Di più a Franco non restava, né di sé né del proprio passato. Gli sembrava di aver perso ogni capacità di emozione o anche solo di curiosità e, con essa, ogni interesse al futuro; si rendeva conto dell’incalzare di una irreparabile depressione,  che cercava di esorcizzare con la meticolosa cura di sé e col continuo e disperato appello alle radici di quell’ultima emozione, di quell’ urlo inascoltato, di quell’esigenza di eterno cui non riusciva né voleva rinunciare, pur restandone inquieto e  sconvolto.

3
Il sole appena sorto incendiava di luce la superficie del mare. Franco si alzò lentamente dalla sdraio sulla quale aveva passato la notte, si stirò lievemente, si tolse gli occhiali e si avvicinò alla battigia, ancora perso dietro al rumore lieve delle piccole onde che si infrangevano sulla sabbia. Quella notte di ascolto e di attesa gli aveva riportato alla mente il racconto del profeta Elia che aspetta Dio alle pendici del monte Oreb: non il vento impetuoso, né il terremoto, né il fuoco gli portarono la voce del Signore, ma un lieve mormorio, forse di brezza lieve che muove i cespugli, come il rumore della risacca accarezza la spiaggia.
Franco pensò al mare calmo come ad una viva metafora di Dio: inaccessibile, misterioso, silenzioso e insondato nei suoi recessi più profondi, lontani dai pensieri umani come lontani sono dalle rive popolate; eppure così presente sulla riva dell’uomo con l’incessante mormorio della risacca, un perenne dolcissimo memento, un suono flebile come di indistinte parole.
Lentamente Franco cominciò a camminare lungo la riva e ,d’improvviso, gli tornò in mente una poesia canadese, il racconto di un sogno che provò a ricomporre nella mente:
Ho sognato che camminavo in riva al mare con il Signore e rivedevo sullo schermo del cielo tutti i giorni della mia vita passata. E per ogni giorno trascorso apparivano sulla sabbia due orme: le mie e quelle del Signore. Ma in alcuni tratti ho visto un sola orma. Proprio nei giorni più difficili della mia vita. Allora ho detto: “Signore, io ho scelto di vivere con te e tu mi avevi promesso che saresti stato sempre con me. Perché mi hai lasciato solo proprio nei momenti difficili?
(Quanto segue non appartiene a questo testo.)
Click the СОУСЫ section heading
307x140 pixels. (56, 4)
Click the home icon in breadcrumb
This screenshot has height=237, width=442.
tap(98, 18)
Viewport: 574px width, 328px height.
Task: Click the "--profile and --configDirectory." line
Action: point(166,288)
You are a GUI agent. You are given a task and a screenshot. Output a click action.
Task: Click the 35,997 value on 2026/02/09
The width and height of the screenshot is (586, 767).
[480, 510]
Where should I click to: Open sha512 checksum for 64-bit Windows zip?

E lui mi ha risposto: “Figlio, tu lo sai che ti amo e non ti ho abbandonato mai: i giorni nei quali c’è soltanto un’orma nella sabbia sono proprio quelli in cui ti ho portato in braccio”.
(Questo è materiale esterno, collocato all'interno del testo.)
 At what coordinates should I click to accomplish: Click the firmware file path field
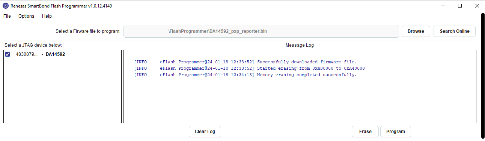point(261,31)
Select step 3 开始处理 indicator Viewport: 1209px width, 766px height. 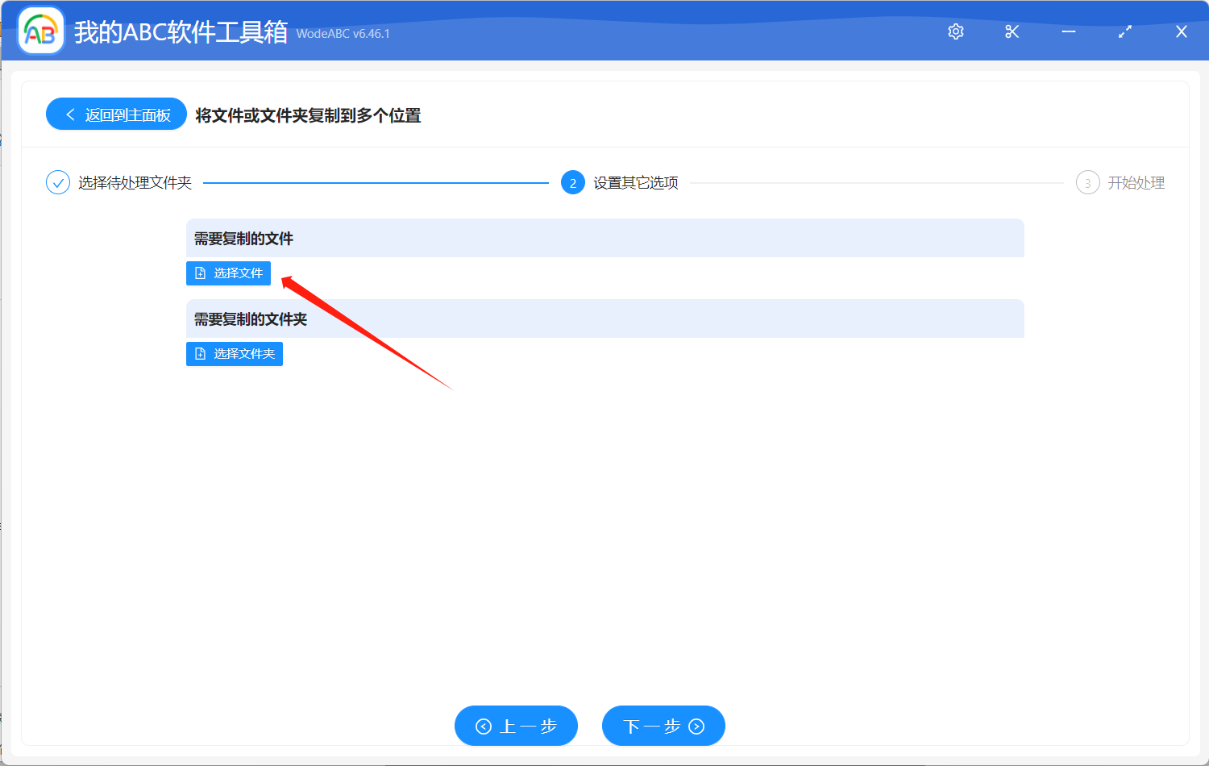tap(1087, 182)
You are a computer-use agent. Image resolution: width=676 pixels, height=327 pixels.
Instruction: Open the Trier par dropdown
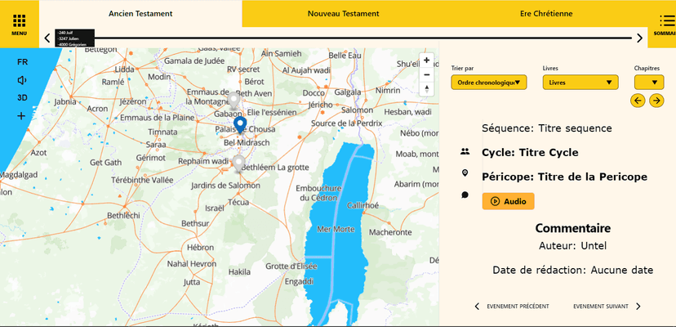coord(489,83)
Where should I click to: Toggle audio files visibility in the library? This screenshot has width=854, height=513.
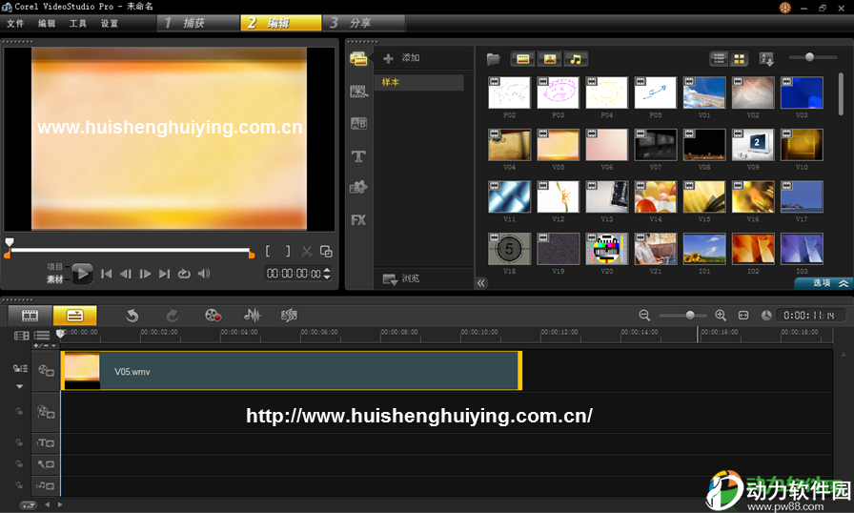(576, 59)
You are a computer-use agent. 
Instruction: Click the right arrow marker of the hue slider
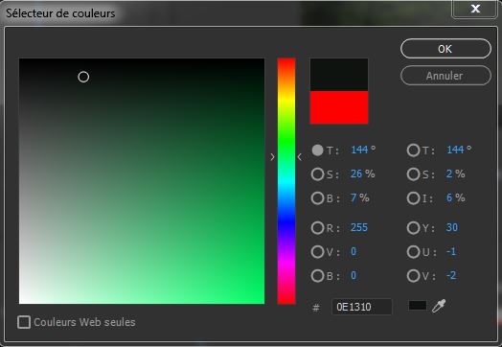pyautogui.click(x=300, y=157)
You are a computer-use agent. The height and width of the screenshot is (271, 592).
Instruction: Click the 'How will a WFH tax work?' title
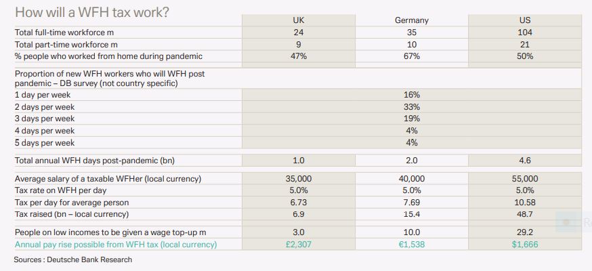pyautogui.click(x=92, y=12)
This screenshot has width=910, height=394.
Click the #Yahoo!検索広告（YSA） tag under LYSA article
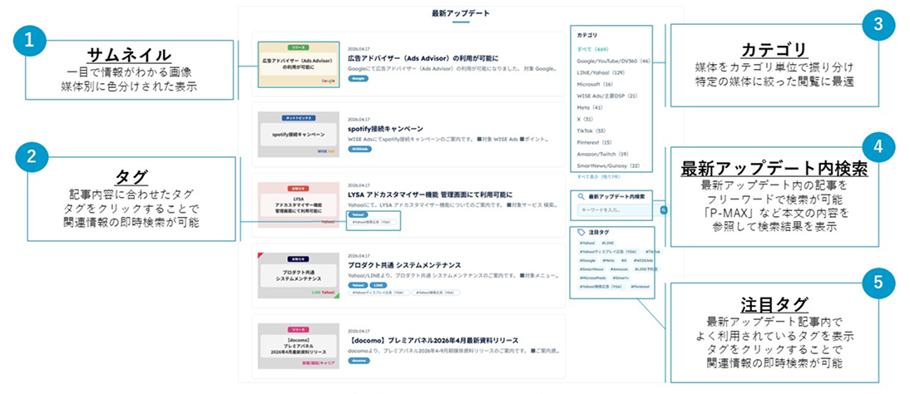374,222
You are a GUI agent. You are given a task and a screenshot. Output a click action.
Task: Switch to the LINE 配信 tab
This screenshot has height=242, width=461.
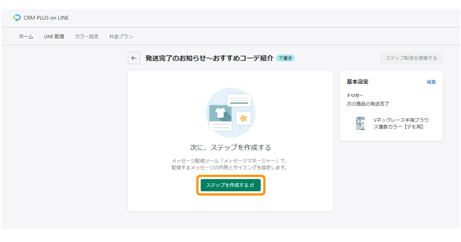pyautogui.click(x=54, y=36)
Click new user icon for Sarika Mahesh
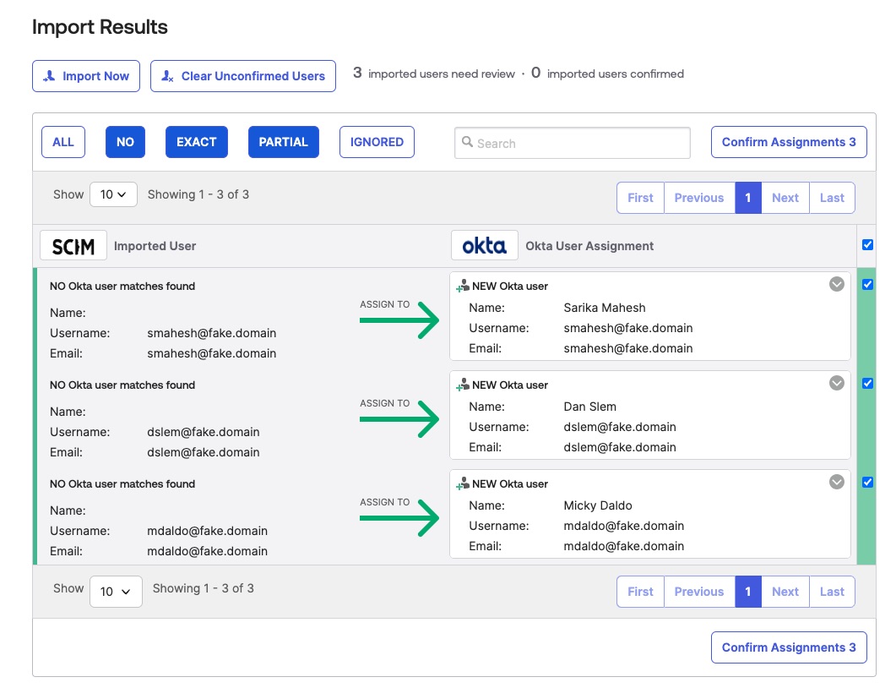The height and width of the screenshot is (688, 896). pos(462,287)
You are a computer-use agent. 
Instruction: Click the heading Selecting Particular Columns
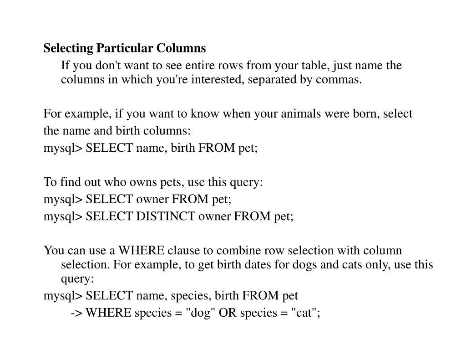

Gli occhi di Franco si inumidivano, mentre guardava lontano verso la profondità del mare, una profondità lontana, silenziosa, che gli faceva paura mentre la comparava al mormorio dell’acqua lievemente spumeggiante sul bordo della battigia.
“Deve bastarci questo quiete sussurro?” si disse Franco, sedendosi esausto sulla spiaggia.
Poi, lentamente, si tolse le scarpe e cominciò ad arrotolarsi il fondo dei pantaloni, mentre le lacrime scendevano sul suo volto contratto.
Si alzò, sempre gli occhi fissi verso il largo; immerse i piedi nell’acqua ancora fredda, poi lentamente cominciò il suo cammino verso il profondo, piangendo e mormorando “Kyrie eleison”.
La marea, salendo lentamente, già lambiva le scarpe di Franco, abbandonate sulla sabbia.